Technical Report: pdf (1576K).

Note: the version at http://i.stanford.edu/pub/cstr/reports/cs/tr/70/157/CS-TR-70-157.pdf has scanning errors.

The normal algorithm requires
*n*^{3} + O(*n*^{2})
multiplications and about the same number of additions.
Winograd's algorithm almost halves the number of multiplications
at the expense of more additions.
Strassen's algorithm reduces the total number of operations to
O(*n*^{2.82}) by recursively multiplying
2*n* × 2*n* matrices using seven
*n* × *n*
matrix multiplications.

Floating-point error bounds are obtained for both Strassen's and Winograd's methods. It is shown that Strassen's method satisfies a certain numerical stability property (albeit weaker than that satisfied by the normal method); and that scaling is essential for numerical accuracy using Winograd's method.

In practical cases, for moderate *n*,
Winograd's method appears to be slightly faster than the other two
methods, but the gain is, at most, about 20 percent.
Strassen's method should be faster for sufficiently large *n*,
and this will be important in the future as memory sizes increase.

An attempt to generalize Strassen's method is described.

The error analysis of Strassen's algorithm shows that, although it is not
as stable componentwise as the normal algorithm, it is sufficiently stable
to be usable in implementations of Level 3 Basic Linear Algebra Subroutines
(BLAS). (This was not pointed out in the report since Level 3 BLAS had not
been invented at the time.)
For more recent results along similar lines, see
J. Demmel, I. Dumitriu and O. Holtz, "Fast linear algebra is stable",
*Numer. Math.* 108 (2007), 59-91.

For an error analysis of the application of Winograd's identity to LU factorization, see Brent [4].

The conjecture (on page 42)
that 3x3 matrix multiplication can be performed with 23
multiplications was proved by
Julian D. Laderman [*Bull. Amer. Math. Soc.* 82, 1, Jan. 1976, 126-128].

Recently, a
paper by
Fawzi et al [*Nature* Vol 610, 6 Oct 2022, pg. 47],
discusses some new algorithms, notably one with 47 multiplications for
4x4 matrix multiplication (improving on Strassen's 49).
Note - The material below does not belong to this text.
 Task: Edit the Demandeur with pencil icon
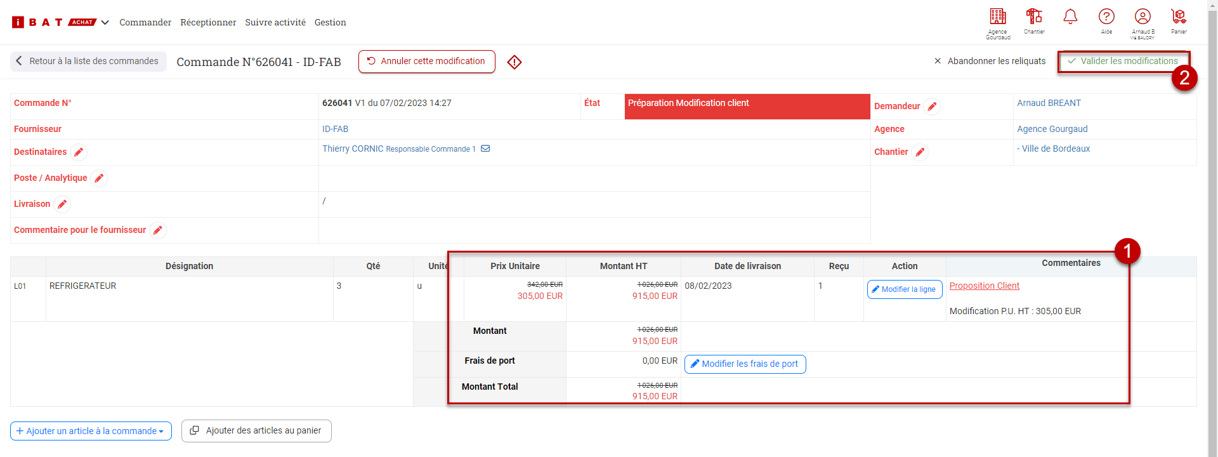932,107
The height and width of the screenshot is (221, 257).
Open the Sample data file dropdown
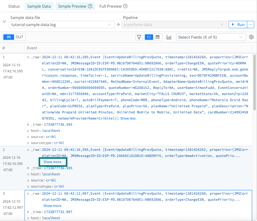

However, it should
be noted that the new algorithms only seem to work over the finite field
GF(2) with two elements, and not over the rational, real, or complex fields.
Thus, their application to scientific computation is not clear.

For other developments see Chapters 14-15 of
Burgisser, Clausen and Shokrollahi,
* Algebraic Complexity Theory*,
Springer, 1997;
also recent papers by
Chris Umans *
et al* on an interesting approach via group algebras.